Exercise description |
The entries below are to be reproduced in full, exactly as written.

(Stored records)
=== Section Start ===
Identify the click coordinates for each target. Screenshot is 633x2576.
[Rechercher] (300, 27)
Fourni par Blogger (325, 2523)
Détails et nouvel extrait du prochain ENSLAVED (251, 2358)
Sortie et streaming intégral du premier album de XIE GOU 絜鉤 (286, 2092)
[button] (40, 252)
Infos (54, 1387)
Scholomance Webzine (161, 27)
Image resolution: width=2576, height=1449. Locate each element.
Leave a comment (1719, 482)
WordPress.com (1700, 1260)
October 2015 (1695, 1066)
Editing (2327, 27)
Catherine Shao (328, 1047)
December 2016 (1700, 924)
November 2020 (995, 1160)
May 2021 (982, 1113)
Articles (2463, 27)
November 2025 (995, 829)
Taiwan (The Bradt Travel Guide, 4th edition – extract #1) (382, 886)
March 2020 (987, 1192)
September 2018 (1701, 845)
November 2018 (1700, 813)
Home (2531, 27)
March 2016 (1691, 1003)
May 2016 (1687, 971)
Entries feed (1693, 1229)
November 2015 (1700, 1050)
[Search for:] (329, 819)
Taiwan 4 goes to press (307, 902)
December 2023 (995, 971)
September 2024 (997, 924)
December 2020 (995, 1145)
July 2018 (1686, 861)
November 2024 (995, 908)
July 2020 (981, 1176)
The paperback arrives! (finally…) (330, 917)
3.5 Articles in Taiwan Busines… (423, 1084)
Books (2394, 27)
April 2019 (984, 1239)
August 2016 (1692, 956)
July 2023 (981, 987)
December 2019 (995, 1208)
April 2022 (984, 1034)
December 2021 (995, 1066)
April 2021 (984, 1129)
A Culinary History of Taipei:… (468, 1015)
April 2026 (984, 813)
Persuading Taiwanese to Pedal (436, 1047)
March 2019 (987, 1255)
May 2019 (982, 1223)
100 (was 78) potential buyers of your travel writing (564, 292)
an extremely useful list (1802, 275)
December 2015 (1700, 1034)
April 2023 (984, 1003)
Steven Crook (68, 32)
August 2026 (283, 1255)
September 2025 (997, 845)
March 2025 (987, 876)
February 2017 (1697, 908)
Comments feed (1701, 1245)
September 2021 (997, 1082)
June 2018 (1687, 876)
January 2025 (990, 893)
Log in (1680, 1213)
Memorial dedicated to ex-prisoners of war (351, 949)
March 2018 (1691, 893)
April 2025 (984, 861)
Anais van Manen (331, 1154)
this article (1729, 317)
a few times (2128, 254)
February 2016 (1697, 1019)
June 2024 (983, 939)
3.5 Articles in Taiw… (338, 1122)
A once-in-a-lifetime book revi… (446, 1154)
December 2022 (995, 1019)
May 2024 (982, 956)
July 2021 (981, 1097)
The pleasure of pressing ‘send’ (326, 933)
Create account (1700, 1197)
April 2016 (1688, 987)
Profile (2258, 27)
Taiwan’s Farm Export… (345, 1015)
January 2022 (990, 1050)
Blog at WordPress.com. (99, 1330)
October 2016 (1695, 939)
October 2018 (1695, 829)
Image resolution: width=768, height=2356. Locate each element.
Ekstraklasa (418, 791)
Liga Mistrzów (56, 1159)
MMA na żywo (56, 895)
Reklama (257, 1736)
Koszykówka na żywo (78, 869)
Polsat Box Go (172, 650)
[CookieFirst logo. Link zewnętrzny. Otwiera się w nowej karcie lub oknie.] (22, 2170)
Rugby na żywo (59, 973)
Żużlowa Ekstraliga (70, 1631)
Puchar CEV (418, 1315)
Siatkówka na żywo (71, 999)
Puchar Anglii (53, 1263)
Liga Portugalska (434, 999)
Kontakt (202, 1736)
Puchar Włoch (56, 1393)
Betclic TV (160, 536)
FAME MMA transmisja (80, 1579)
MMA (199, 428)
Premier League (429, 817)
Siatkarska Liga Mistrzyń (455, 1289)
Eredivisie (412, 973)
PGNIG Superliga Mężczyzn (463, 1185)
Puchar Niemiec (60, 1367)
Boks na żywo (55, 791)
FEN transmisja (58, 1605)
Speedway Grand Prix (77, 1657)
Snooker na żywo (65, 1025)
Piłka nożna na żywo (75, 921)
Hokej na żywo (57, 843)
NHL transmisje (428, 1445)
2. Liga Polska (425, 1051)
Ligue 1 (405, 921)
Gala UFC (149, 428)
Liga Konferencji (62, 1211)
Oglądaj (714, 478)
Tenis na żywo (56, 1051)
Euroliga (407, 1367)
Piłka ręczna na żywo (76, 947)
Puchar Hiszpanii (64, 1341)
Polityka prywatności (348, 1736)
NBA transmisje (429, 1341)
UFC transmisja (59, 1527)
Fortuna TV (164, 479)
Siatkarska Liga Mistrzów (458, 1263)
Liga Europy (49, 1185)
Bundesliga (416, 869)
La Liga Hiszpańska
=== Section End ===
Task answer |
Identify the click coordinates for each target. Screenshot is 633x2576.
[Rechercher] (300, 27)
Fourni par Blogger (325, 2523)
Détails et nouvel extrait du prochain ENSLAVED (251, 2358)
Sortie et streaming intégral du premier album de XIE GOU 絜鉤 (286, 2092)
[button] (40, 252)
Infos (54, 1387)
Scholomance Webzine (161, 27)
Image resolution: width=2576, height=1449. Locate each element.
Leave a comment (1719, 482)
WordPress.com (1700, 1260)
October 2015 (1695, 1066)
Editing (2327, 27)
Catherine Shao (328, 1047)
December 2016 (1700, 924)
November 2020 (995, 1160)
May 2021 (982, 1113)
Articles (2463, 27)
November 2025 (995, 829)
Taiwan (The Bradt Travel Guide, 4th edition – extract #1) (382, 886)
March 2020 (987, 1192)
September 2018 (1701, 845)
November 2018 (1700, 813)
Home (2531, 27)
March 2016 (1691, 1003)
May 2016 (1687, 971)
Entries feed (1693, 1229)
November 2015 (1700, 1050)
[Search for:] (329, 819)
Taiwan 4 goes to press (307, 902)
December 2023 (995, 971)
September 2024 (997, 924)
December 2020 (995, 1145)
July 2018 (1686, 861)
November 2024 (995, 908)
July 2020 (981, 1176)
The paperback arrives! (finally…) (330, 917)
3.5 Articles in Taiwan Busines… (423, 1084)
Books (2394, 27)
April 2019 (984, 1239)
August 2016 (1692, 956)
July 2023 (981, 987)
December 2019 (995, 1208)
April 2022 (984, 1034)
December 2021 (995, 1066)
April 2021 (984, 1129)
A Culinary History of Taipei:… (468, 1015)
April 2026 (984, 813)
Persuading Taiwanese to Pedal (436, 1047)
March 2019 (987, 1255)
May 2019 (982, 1223)
100 (was 78) potential buyers of your travel writing (564, 292)
an extremely useful list (1802, 275)
December 2015 (1700, 1034)
April 2023 (984, 1003)
Steven Crook (68, 32)
August 2026 (283, 1255)
September 2025 (997, 845)
March 2025 (987, 876)
February 2017 (1697, 908)
Comments feed (1701, 1245)
September 2021 (997, 1082)
June 2018 (1687, 876)
January 2025 (990, 893)
Log in (1680, 1213)
Memorial dedicated to ex-prisoners of war (351, 949)
March 2018 (1691, 893)
April 2025 (984, 861)
Anais van Manen (331, 1154)
this article (1729, 317)
a few times (2128, 254)
February 2016 (1697, 1019)
June 2024 (983, 939)
3.5 Articles in Taiw… (338, 1122)
A once-in-a-lifetime book revi… (446, 1154)
December 2022 (995, 1019)
May 2024 (982, 956)
July 2021 (981, 1097)
The pleasure of pressing ‘send’ (326, 933)
Create account (1700, 1197)
April 2016 (1688, 987)
Profile (2258, 27)
Taiwan’s Farm Export… (345, 1015)
January 2022 (990, 1050)
Blog at WordPress.com. (99, 1330)
October 2016 (1695, 939)
October 2018 (1695, 829)
Image resolution: width=768, height=2356. Locate each element.
Ekstraklasa (418, 791)
Liga Mistrzów (56, 1159)
MMA na żywo (56, 895)
Reklama (257, 1736)
Koszykówka na żywo (78, 869)
Polsat Box Go (172, 650)
[CookieFirst logo. Link zewnętrzny. Otwiera się w nowej karcie lub oknie.] (22, 2170)
Rugby na żywo (59, 973)
Żużlowa Ekstraliga (70, 1631)
Puchar CEV (418, 1315)
Siatkówka na żywo (71, 999)
Puchar Anglii (53, 1263)
Liga Portugalska (434, 999)
Kontakt (202, 1736)
Puchar Włoch (56, 1393)
Betclic TV (160, 536)
FAME MMA transmisja (80, 1579)
MMA (199, 428)
Premier League (429, 817)
Siatkarska Liga Mistrzyń (455, 1289)
Eredivisie (412, 973)
PGNIG Superliga Mężczyzn (463, 1185)
Puchar Niemiec (60, 1367)
Boks na żywo (55, 791)
FEN transmisja (58, 1605)
Speedway Grand Prix (77, 1657)
Snooker na żywo (65, 1025)
Piłka nożna na żywo (75, 921)
Hokej na żywo (57, 843)
NHL transmisje (428, 1445)
2. Liga Polska (425, 1051)
Ligue 1 (405, 921)
Gala UFC (149, 428)
Liga Konferencji (62, 1211)
Oglądaj (714, 478)
Tenis na żywo (56, 1051)
Euroliga (407, 1367)
Piłka ręczna na żywo (76, 947)
Puchar Hiszpanii (64, 1341)
Polityka prywatności (348, 1736)
NBA transmisje (429, 1341)
UFC transmisja (59, 1527)
Fortuna TV (164, 479)
Siatkarska Liga Mistrzów (458, 1263)
Liga Europy (49, 1185)
Bundesliga (416, 869)
La Liga Hiszpańska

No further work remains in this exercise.